Thing is, though, keypad contamination is only one of the many risks of going to the supermarket, which is why I haven’t been for nearly a week. Apart from the other people breathing and maybe even clearing their throats in the store, there are the touchsreens and the trolley and basket handles, which are highly likely to be spreading the virus. And somewhat lower risk is food packaging. And is any prepared food guaranteed safe? In case it isn’t, I’m abstaining from my usual healthy M&S salads, for now.

But all that’s just off the top of my head. What’s needed, perhaps, is a Safe Shopping Taskforce, making recommendations to government at a level with the power to mandate them.

And on public transport…

It’s time to break up the text with a picture – I presume I’m allowed to use this one, since I pay my BBC licence fee and this blog is also free-to-air and not just not-for-profit, but also generates no income:

Crowded train at Leytonstone
Central Line, Monday 23rd March (credited to George Mann by the BBC)

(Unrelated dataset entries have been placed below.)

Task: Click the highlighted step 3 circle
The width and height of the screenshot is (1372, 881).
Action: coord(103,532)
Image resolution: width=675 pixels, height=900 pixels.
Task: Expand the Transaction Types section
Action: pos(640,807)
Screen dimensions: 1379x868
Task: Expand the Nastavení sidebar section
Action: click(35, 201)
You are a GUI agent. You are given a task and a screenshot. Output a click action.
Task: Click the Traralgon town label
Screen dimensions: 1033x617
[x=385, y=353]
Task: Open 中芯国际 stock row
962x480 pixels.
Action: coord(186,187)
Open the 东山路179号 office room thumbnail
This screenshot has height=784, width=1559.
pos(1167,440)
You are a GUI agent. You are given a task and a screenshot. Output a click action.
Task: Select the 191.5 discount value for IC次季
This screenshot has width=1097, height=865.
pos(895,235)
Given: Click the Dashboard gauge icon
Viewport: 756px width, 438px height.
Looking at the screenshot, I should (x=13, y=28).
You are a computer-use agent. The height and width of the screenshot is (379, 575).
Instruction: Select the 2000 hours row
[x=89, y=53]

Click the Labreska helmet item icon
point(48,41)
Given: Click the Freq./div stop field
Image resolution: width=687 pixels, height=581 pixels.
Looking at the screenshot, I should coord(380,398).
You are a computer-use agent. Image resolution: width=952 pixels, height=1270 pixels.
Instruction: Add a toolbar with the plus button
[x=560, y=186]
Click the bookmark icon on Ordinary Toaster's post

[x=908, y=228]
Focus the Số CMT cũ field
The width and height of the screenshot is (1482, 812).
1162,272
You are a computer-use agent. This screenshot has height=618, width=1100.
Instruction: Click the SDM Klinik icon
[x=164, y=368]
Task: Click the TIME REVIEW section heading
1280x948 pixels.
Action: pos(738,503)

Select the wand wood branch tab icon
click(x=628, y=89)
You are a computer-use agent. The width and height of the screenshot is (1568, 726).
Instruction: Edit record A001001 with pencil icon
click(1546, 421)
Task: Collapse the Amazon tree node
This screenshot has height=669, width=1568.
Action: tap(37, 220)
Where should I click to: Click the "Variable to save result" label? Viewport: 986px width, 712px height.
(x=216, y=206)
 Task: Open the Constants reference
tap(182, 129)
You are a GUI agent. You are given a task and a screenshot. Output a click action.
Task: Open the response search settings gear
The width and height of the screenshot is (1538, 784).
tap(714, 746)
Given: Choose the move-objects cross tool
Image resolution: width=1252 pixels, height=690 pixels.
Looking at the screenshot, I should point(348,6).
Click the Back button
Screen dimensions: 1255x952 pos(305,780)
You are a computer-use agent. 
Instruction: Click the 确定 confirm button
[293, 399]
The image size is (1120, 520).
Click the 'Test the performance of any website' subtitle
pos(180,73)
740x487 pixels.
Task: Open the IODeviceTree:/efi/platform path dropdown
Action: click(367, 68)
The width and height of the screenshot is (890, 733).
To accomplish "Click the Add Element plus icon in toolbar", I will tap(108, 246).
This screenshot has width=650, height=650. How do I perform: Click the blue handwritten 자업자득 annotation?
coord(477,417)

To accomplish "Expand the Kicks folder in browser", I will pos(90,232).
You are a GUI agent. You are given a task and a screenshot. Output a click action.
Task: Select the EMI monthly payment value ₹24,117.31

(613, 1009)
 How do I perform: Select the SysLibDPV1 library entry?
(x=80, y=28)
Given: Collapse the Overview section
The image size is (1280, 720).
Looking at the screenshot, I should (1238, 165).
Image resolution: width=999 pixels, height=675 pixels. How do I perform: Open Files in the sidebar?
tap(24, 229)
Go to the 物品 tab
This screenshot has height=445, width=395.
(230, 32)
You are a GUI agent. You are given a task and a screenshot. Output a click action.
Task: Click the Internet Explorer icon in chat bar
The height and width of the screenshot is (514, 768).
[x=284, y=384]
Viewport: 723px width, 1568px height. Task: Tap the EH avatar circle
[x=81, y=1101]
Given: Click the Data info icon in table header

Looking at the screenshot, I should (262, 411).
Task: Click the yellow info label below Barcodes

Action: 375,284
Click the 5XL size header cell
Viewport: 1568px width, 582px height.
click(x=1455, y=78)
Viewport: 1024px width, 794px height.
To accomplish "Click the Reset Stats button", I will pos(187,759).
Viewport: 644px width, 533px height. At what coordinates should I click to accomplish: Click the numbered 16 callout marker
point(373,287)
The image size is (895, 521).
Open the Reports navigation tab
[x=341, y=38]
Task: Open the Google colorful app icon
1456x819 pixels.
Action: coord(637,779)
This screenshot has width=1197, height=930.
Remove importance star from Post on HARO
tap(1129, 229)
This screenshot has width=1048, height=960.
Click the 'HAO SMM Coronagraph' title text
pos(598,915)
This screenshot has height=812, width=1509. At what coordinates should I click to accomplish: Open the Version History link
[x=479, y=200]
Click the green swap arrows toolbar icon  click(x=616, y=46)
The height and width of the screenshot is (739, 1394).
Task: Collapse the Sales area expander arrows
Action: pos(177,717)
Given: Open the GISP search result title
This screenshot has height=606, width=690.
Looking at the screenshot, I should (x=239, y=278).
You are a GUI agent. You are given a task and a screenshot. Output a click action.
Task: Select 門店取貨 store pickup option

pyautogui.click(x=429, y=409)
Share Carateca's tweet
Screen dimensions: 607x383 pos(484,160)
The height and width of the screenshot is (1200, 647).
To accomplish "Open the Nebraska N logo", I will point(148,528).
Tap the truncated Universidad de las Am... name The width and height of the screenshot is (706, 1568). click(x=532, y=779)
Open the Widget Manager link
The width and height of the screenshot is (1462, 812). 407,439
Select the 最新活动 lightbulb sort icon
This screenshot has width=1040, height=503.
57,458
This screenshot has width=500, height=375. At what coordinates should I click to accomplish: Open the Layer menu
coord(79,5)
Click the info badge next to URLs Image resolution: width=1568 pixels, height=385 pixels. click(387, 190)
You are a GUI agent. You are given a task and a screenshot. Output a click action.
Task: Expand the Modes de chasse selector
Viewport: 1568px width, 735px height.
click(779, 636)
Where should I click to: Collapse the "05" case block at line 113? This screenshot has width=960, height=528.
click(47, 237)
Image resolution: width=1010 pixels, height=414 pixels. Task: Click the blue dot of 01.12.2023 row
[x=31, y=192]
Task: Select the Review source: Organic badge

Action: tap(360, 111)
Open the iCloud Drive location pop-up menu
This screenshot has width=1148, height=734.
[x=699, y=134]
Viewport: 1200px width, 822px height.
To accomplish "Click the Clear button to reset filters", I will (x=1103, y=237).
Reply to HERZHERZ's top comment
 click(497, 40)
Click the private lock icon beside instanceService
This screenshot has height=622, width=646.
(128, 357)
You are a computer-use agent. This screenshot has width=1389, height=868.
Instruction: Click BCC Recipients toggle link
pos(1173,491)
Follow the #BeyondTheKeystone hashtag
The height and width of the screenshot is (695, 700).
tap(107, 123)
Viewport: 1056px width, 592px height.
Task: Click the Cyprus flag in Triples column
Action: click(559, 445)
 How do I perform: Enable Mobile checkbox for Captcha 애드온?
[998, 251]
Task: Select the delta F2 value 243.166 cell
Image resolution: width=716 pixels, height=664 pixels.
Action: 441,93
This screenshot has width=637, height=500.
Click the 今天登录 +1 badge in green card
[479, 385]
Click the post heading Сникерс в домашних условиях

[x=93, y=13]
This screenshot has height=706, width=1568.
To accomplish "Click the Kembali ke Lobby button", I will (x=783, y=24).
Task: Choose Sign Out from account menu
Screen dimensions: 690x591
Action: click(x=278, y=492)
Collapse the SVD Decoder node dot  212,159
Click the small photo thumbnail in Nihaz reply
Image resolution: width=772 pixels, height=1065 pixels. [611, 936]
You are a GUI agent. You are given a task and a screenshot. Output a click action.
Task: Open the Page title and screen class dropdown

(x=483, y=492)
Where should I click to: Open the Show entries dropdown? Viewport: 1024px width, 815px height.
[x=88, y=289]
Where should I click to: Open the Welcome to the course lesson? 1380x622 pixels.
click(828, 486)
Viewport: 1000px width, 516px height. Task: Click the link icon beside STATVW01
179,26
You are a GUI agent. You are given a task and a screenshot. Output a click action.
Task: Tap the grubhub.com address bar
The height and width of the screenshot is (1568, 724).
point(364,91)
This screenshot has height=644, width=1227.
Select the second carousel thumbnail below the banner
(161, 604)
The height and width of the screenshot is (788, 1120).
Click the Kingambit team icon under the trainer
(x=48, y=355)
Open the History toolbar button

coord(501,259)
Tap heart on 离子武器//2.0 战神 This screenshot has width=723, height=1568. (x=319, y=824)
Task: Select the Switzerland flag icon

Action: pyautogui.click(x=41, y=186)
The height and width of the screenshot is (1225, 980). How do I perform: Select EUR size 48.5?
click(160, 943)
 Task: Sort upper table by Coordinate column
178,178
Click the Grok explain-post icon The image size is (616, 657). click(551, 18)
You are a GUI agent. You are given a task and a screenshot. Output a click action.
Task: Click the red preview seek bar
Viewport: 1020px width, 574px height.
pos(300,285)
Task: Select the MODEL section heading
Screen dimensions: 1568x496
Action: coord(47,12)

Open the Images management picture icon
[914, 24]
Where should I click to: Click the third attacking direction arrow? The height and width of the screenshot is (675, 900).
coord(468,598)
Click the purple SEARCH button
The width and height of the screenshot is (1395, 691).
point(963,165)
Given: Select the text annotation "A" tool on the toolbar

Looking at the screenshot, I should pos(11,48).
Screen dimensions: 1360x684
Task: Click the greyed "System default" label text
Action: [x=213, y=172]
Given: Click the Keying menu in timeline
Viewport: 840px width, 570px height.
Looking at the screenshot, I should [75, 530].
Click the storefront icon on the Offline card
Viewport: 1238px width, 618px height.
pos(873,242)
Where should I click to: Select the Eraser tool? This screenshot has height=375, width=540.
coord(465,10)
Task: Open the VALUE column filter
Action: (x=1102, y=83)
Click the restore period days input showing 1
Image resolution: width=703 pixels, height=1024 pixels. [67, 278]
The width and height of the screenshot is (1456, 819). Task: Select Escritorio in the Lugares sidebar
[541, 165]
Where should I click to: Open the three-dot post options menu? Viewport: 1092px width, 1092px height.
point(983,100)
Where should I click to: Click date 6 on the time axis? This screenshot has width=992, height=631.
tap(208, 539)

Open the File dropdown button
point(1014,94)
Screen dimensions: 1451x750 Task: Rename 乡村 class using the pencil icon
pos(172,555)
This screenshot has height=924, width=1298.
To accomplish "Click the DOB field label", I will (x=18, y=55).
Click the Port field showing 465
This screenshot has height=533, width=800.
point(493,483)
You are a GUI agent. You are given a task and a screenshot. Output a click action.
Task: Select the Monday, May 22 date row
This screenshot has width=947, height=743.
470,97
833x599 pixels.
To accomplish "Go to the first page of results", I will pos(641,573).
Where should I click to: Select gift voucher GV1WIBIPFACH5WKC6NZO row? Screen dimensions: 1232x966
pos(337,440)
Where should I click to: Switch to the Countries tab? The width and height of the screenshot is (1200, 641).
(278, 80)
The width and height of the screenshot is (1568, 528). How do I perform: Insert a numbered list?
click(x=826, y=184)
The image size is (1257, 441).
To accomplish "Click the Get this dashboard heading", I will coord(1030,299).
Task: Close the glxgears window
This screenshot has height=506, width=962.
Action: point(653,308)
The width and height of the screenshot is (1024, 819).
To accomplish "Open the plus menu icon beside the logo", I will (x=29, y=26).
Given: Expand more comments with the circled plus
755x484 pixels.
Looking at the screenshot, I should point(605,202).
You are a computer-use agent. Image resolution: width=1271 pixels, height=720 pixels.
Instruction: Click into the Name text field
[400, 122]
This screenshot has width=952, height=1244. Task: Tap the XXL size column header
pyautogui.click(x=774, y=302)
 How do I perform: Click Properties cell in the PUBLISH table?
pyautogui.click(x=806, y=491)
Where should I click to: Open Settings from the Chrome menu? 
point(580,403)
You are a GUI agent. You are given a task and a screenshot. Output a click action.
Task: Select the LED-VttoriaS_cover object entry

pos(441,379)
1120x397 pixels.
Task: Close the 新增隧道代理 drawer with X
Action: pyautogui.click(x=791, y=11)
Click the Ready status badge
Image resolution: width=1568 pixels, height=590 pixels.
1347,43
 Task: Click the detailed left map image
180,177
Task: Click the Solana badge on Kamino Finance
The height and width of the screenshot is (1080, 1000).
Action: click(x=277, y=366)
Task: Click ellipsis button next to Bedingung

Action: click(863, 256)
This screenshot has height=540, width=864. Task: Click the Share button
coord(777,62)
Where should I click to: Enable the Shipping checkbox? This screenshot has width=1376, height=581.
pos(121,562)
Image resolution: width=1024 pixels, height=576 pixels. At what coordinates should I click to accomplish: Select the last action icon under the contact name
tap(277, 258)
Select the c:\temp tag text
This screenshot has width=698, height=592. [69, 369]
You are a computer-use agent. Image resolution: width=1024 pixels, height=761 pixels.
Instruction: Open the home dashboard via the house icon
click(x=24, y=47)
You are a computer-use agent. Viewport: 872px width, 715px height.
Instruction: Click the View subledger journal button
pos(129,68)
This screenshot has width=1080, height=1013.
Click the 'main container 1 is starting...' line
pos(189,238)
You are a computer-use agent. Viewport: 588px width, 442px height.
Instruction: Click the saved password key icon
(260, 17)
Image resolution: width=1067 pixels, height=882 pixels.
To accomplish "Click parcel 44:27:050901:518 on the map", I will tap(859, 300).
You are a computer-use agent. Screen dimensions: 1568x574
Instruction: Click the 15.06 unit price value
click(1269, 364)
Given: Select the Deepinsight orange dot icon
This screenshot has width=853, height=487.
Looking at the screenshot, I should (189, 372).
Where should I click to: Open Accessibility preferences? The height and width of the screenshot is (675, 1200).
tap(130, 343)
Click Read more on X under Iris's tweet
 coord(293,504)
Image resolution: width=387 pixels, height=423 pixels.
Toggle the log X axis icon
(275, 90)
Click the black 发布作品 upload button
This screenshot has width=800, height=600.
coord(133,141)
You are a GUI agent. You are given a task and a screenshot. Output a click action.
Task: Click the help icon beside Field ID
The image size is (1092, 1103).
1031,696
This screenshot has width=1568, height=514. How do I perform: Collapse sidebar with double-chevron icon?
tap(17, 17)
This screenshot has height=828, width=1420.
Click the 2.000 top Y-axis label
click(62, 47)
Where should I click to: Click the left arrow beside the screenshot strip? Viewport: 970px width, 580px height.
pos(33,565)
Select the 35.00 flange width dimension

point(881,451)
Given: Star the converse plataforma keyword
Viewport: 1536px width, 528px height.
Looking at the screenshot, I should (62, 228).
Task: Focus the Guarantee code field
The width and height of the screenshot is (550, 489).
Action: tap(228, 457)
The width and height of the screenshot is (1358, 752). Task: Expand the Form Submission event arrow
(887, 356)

The crowded London tube is causing a lot of angst here in the Smoke. Quite right, too. I raised this as a concern on Feb 4th:

“…the steps taken so far seem ad hoc, and inadequate. In particular, we seem to be ignoring the inconvenient fact that modern airplanes are flying disease incubators and public transport is not much better.”

Email to MP, published in full in a previous post on this blog (excuse the Americanism – at the time I thought “aeroplane” had vanished from usage, but that’s not in fact the case – there was some post hoc debate of this point chez Joslin).

What annoys me in particular is that, fairly obviously, we should not be cutting back public transport services unnecessarily.

Here’s what I wrote to the PM on 28th February:

“Public transport service provision should be maximised, to reduce crowding, but used only for necessary journeys, with all staff and passengers wearing face-masks.” [stress not in original]

Letter to Boris Johnson, sent as hardcopy (how quaint) and published in full in a previous post on this blog.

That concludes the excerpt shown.